Georgetown Prep goes from grades nine through 12, so there's no redshirting there. Giblin's day job, though, is as assistant headmaster at Mater Dei School, a fancy grammar and middle school in Bethesda. Mater Dei is best known for being an athletic factory that has long fed the programs at area Catholic schools, mainly Georgetown Prep and Gonzaga, another all-boy sports powerhouse in the nation's capital. You might say that Prep is just outsourcing its reclassifications, with Giblin overseeing the operation.

Mater Dei is viewed by many schoolboy sports observers as the epicenter of the hold-'em back boom. In basketball, recent stars for its middle school team include Nate Britt, Kris Jenkins, and D.J. Fenner, who were classmates and hoops teammates; all were redshirted at Mater Dei. Chase Plebani, currently a freshman pitcher at Davidson College, remembers his middle school days at Sidwell Friends School, a D.C. prep known more for academics than athletics, as a time of getting smeared by that trio of Mater Dei manchildren.

"In eighth grade, our basketball team lost one game: to Mater Dei, who beat us by 40," says Plebani. "I remember right after the opening tip, Jenkins had a put-back slam dunk.

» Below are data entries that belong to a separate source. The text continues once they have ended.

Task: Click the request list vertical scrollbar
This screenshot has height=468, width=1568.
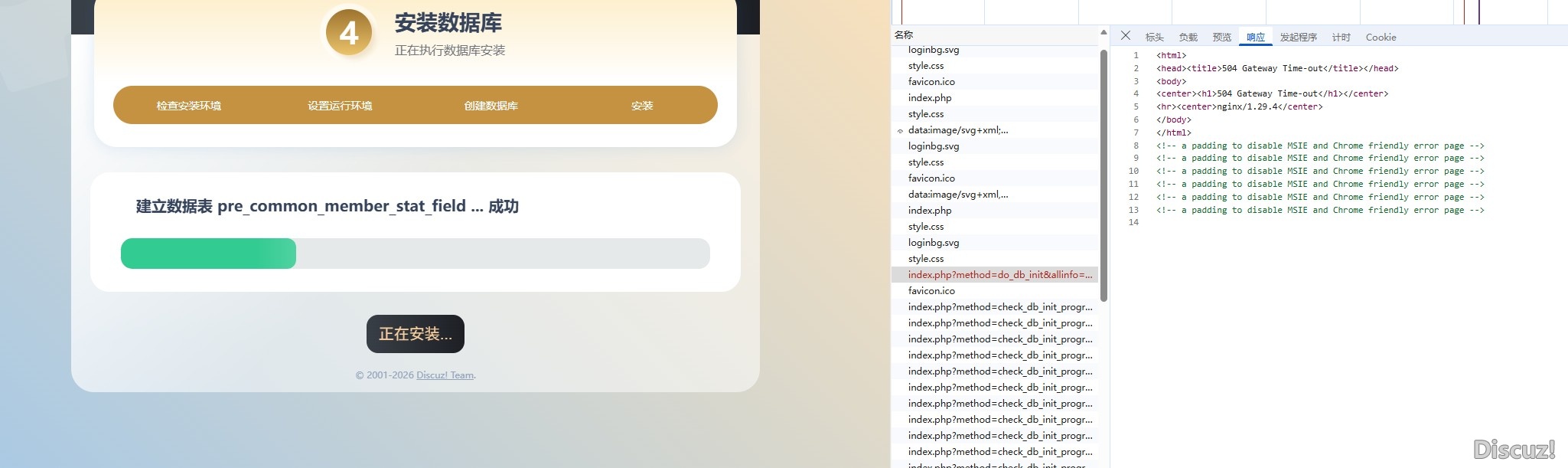Action: point(1103,176)
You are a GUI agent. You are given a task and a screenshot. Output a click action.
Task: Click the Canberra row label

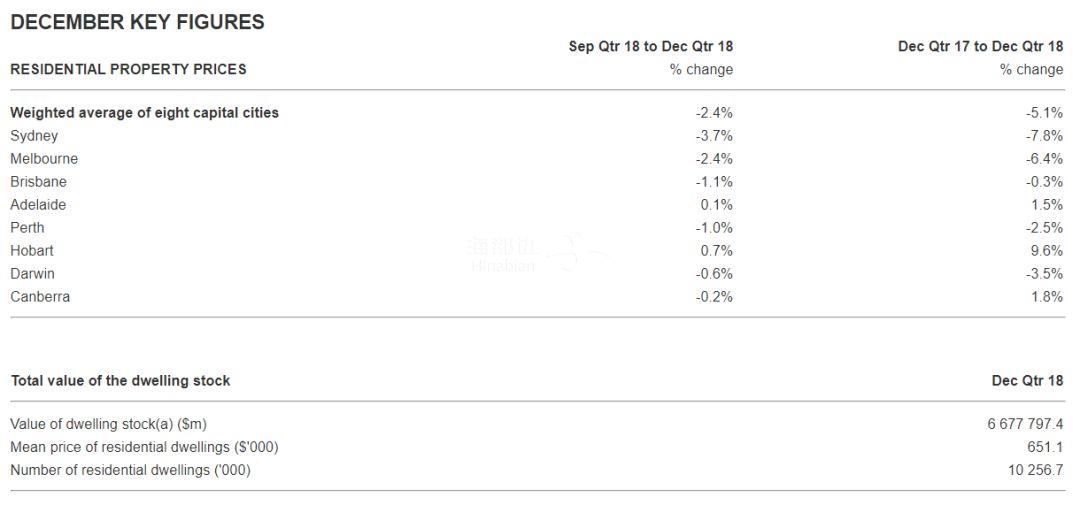(40, 297)
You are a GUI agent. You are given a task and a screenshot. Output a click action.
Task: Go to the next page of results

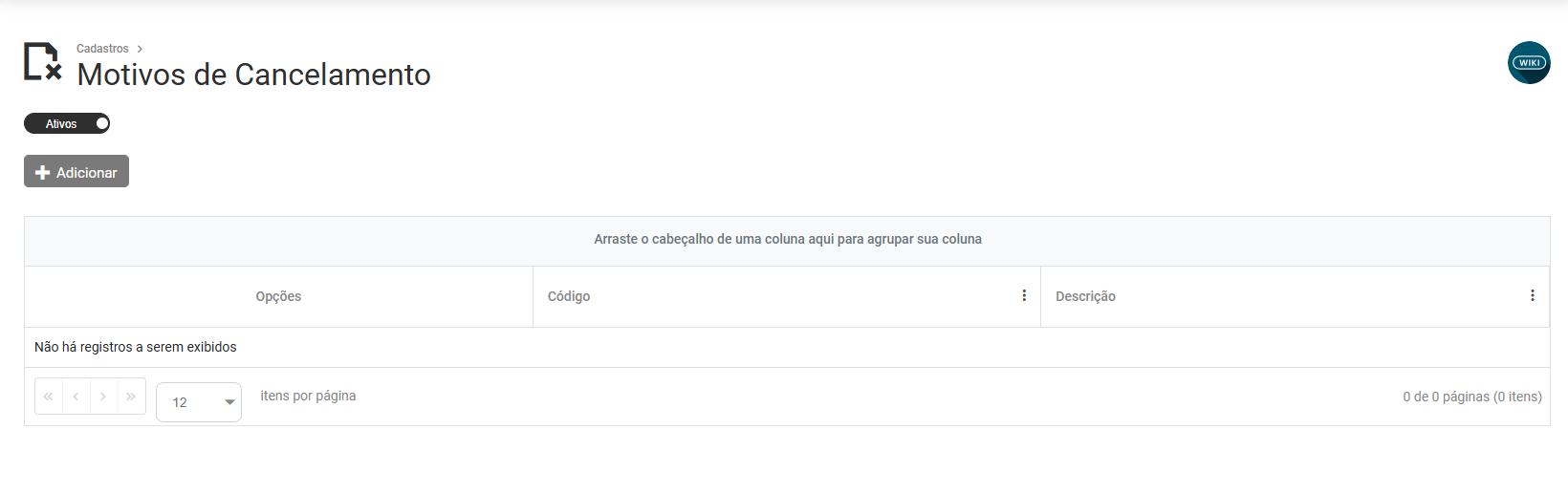103,397
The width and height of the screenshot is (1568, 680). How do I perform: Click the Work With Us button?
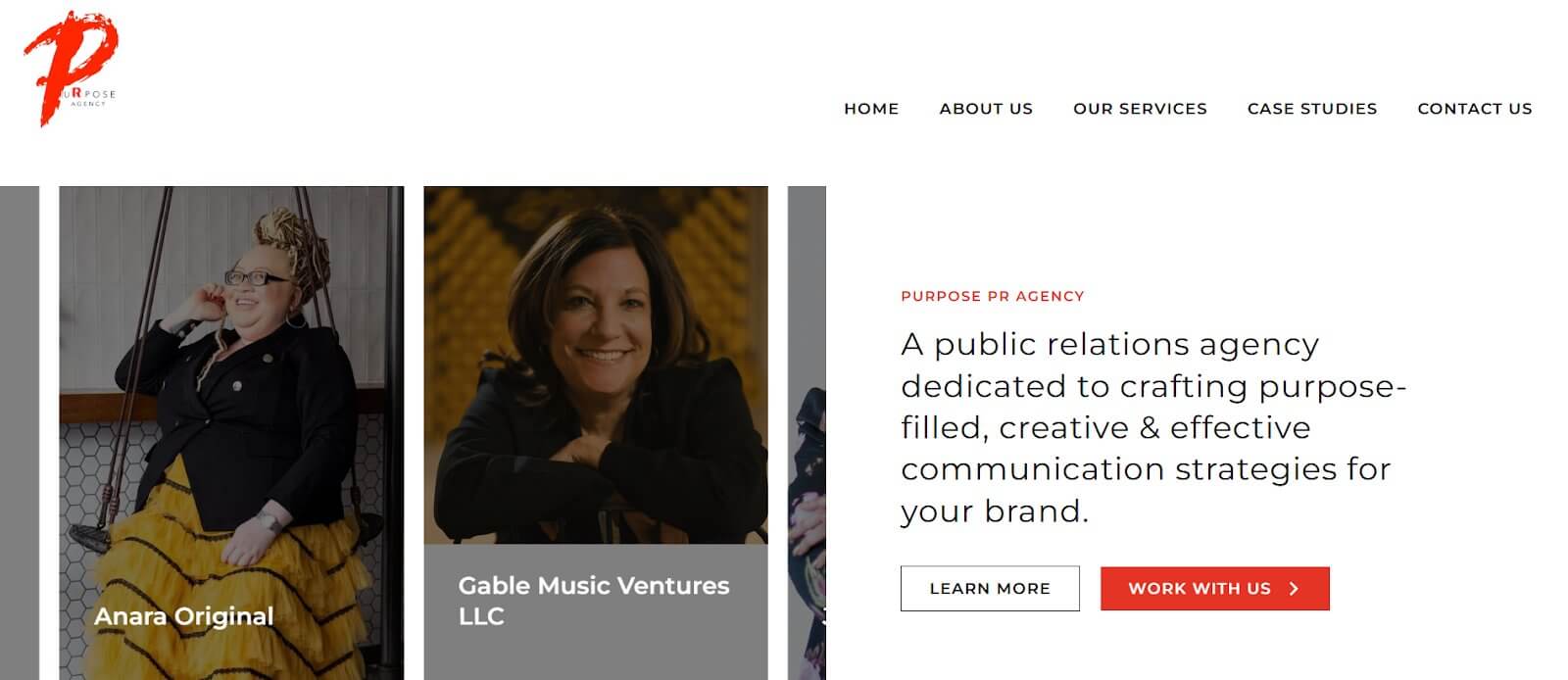[x=1215, y=588]
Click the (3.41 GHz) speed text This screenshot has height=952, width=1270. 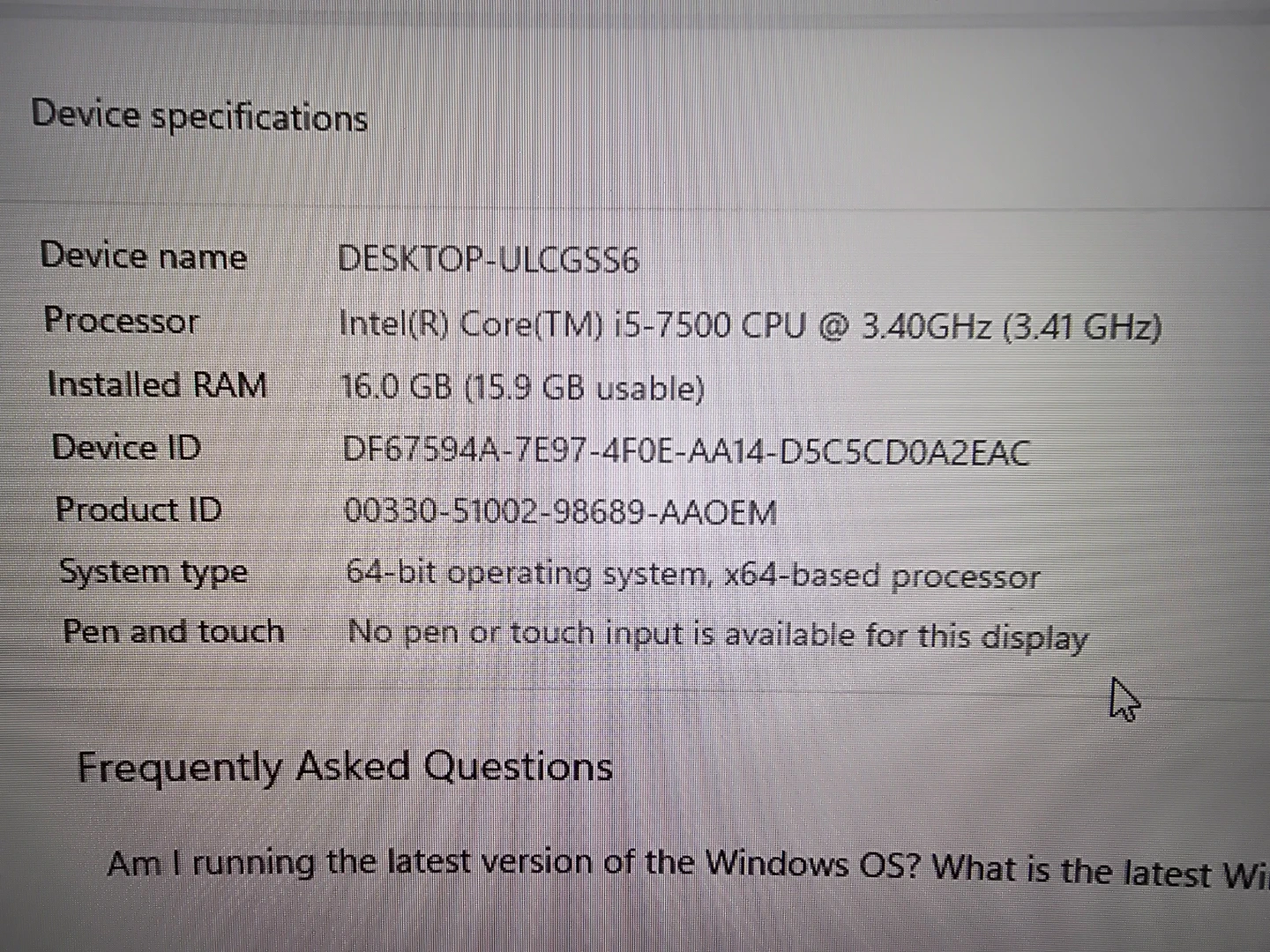(x=1083, y=328)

There was nobody on Sidwell who seemed as physically mature as anybody on their team.

"The joke was Mater Dei had a student parking lot."

Britt, Jenkins, and Fenner all moved on from Mater Dei to play for Gonzaga. Britt was named Gatorade's high school player of the year for Washington D.C. as a junior in 2012, and was the starting point guard for North Carolina last season. Kris Jenkins won the same award in 2013 as a senior and started for Villanova this season. Fenner eventually transferred out and moved to Seattle (where his father, nine-year NFL running back Derrick Fenner, once played for the Seahawks) and was named the state of Washington's 2013 player of the year his senior year. He's now playing for the University of Nevada.

Notable Mater Dei/Georgetown Prep athletic alums, meanwhile, include Andrew Phillips, an offensive lineman who blocked for Andrew Luck at Stanford, and Marcus Mason, a running back who has had stints with four NFL teams. Both graduated high school behind the class their birthday called for.

Mater Dei's reputation is such that it's noted matter-of-factly on UrbanDictionary, of all places:

Mater Dei: Catholic school that goes from 1-8 grade and is very concerned about their sports situation. They hold kids back just to play for them another year, making them a football, wrestling, basketball and lacrosse powerhouse. They sorta [lacrosse] everyone off.
Ned Williams, headmaster of Mater Dei, says he's aware of the "perception" that redshirting is used at his school to promote sports dominance. He argues that the image is inaccurate, though, and blames the reputation on parents of kids from rival schools who are unhappy that "our teams are good." Williams says that "maybe four or five" out of the 20 members of this year's class of first-graders are repeating the grade. He declined, however, to provide numbers for eighth-graders overall, or for the current Mater Dei lacrosse team. Regardless of the figure, he insists that sports played no role in determining whether any student would repeat a grade.

"We're certainly not holding kids back for athletics," he says. "People do it for the kids. It's an academic decision. In first grade, Nostradamus couldn't figure out if they're going to be a lacrosse player. We don't time them in the 40 or do a bench-press test [before making a redshirting decision]. "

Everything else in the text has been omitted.